You are viewing a plain text version of this content. The canonical link for it is here.
Posted to dev@thrift.apache.org by Kevin Ballard <ke...@rapleaf.com> on 2008/06/03 03:03:37 UTC

Full specs for ruby libraries

I just finished speccing out the ruby Thrift libraries. It's available  
at

http://github.com/kballard/thrift

Do note that this contains Kevin Clark's work on ruby lib namespacing,  
taken to completion by me (and yes, this is reflected in the specs).

Also, as of this writing there are a couple failing specs, because I  
included specs for a couple open issues on JIRA as well as one fixed  
in Kevin Clark's repo.

Any comments/suggestions?

-Kevin Ballard

-- 
Kevin Ballard
kevin@rapleaf.com




Re: Full specs for ruby libraries

Posted by Kevin Clark <ke...@gmail.com>.
All that sounds fine. I'm happy to commit as soon as the source is
into Apache's svn.

-- 
Kevin Clark
http://glu.ttono.us

Re: Full specs for ruby libraries

Posted by Kevin Ballard <ke...@rapleaf.com>.
On Jun 4, 2008, at 11:22 AM, Kevin Clark wrote:

> On Mon, Jun 2, 2008 at 6:03 PM, Kevin Ballard <ke...@rapleaf.com>  
> wrote:
>> Any comments/suggestions?
>
> First off, great work.

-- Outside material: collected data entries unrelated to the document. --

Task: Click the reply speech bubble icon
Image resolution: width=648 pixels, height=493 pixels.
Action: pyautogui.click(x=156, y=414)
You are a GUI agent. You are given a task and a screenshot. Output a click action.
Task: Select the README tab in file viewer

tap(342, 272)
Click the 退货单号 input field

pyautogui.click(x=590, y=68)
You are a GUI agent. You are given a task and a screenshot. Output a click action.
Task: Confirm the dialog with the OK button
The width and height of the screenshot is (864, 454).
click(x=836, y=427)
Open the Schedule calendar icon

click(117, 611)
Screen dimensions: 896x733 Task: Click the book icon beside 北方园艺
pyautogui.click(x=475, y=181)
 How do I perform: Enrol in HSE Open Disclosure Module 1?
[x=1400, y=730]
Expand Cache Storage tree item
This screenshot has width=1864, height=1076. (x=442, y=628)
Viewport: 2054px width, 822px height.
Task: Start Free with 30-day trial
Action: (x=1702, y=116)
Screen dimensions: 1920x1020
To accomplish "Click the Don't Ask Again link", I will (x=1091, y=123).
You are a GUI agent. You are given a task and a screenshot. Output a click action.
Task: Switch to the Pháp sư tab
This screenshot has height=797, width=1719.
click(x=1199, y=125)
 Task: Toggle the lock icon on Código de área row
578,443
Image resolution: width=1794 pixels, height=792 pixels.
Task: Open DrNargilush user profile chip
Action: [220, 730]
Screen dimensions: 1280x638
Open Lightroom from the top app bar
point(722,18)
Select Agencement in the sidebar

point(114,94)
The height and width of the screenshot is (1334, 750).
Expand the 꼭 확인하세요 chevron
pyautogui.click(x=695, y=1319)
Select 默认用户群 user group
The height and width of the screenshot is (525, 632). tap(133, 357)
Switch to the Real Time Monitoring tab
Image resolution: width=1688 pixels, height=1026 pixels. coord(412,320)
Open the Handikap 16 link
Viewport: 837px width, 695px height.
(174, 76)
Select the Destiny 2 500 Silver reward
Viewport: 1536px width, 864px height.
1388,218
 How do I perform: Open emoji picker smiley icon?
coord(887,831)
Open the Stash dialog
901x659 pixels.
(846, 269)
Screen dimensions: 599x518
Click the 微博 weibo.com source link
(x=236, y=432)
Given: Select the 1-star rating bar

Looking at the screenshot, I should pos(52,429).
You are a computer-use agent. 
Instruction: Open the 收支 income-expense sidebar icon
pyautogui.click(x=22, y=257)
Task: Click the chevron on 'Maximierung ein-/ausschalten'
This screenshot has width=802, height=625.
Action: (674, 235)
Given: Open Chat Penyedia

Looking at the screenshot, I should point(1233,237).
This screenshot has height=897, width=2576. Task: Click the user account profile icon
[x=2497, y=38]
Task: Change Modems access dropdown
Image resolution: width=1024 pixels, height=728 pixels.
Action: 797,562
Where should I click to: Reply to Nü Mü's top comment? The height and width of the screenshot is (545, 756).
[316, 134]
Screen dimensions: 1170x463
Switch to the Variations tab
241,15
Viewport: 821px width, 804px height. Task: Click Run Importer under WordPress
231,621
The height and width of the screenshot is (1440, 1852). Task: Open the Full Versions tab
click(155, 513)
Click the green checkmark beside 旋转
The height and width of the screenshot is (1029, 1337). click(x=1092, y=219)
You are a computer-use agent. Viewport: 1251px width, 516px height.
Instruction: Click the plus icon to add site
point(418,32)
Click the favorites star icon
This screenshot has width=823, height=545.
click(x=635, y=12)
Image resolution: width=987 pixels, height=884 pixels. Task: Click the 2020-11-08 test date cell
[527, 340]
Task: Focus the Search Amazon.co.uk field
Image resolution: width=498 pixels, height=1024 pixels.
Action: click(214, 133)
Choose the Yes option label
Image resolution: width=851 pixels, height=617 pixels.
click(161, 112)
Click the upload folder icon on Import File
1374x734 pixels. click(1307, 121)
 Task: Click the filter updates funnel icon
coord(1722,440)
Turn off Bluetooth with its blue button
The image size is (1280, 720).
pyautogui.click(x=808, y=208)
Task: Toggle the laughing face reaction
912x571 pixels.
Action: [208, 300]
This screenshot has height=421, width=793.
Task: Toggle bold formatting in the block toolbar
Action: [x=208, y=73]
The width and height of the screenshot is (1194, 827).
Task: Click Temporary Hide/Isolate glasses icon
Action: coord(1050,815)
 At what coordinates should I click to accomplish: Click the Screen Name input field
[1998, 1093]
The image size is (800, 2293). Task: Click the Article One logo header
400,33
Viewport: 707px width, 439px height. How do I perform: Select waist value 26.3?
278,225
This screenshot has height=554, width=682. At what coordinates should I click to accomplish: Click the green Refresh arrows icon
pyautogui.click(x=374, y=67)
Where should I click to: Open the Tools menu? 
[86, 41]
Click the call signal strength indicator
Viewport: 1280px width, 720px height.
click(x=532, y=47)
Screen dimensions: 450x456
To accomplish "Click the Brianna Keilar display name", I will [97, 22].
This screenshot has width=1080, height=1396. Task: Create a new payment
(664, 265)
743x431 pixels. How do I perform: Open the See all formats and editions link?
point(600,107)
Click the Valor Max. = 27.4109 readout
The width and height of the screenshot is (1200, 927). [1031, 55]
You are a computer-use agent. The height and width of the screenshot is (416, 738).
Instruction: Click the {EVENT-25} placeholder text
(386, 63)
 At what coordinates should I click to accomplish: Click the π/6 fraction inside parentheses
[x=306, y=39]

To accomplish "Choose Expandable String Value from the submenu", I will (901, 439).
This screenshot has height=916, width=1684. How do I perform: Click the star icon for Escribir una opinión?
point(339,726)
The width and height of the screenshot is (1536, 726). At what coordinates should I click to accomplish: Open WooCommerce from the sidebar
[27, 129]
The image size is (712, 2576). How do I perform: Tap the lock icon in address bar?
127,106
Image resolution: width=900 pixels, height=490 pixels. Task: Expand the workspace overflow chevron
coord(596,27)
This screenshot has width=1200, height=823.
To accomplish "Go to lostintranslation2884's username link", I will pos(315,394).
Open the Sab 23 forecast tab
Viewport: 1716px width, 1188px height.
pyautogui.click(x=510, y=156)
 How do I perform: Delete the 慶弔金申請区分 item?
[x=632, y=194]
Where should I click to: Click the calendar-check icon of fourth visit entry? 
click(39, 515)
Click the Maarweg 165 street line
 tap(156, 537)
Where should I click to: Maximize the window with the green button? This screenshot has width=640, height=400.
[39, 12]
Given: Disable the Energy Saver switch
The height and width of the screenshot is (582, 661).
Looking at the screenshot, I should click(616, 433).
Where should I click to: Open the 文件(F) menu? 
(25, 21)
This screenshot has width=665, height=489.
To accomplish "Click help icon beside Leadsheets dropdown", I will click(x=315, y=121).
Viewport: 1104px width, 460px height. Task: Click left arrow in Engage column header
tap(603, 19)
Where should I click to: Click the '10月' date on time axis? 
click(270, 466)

This is a major improvement to the libraries.
> Here's my notes from reviewing the commits (through 713371df7f):

Thank you. I've responded below.

> For those playing along, you can view these by going to
> http://github.com/kballard/thrift/commits/COMMIT
>
> 7a1b95c8d886
> returns (lines 50, 31):
> The first item in the array (field name) isn't actually used/ 
> supplied currently
> May want to do the same in the tests for consistency.
> * I'm not really sure why it's returned at all. Legacy?

I put them in the tests because I figure as long as the code ignores  
them, everything is fine, but if someone fixes the libraries to start  
caring, the tests shouldn't break. I assume it's in there (but this is  
just a guess) because it makes inspecting the network traffic by hand  
a lot easier to debug, but since the binary protocol doesn't send the  
names (and that's the only concrete protocol in the ruby libraries),  
it hardly matters.

> c7101e6334f3b
> Consequences of including Thrift in the example group?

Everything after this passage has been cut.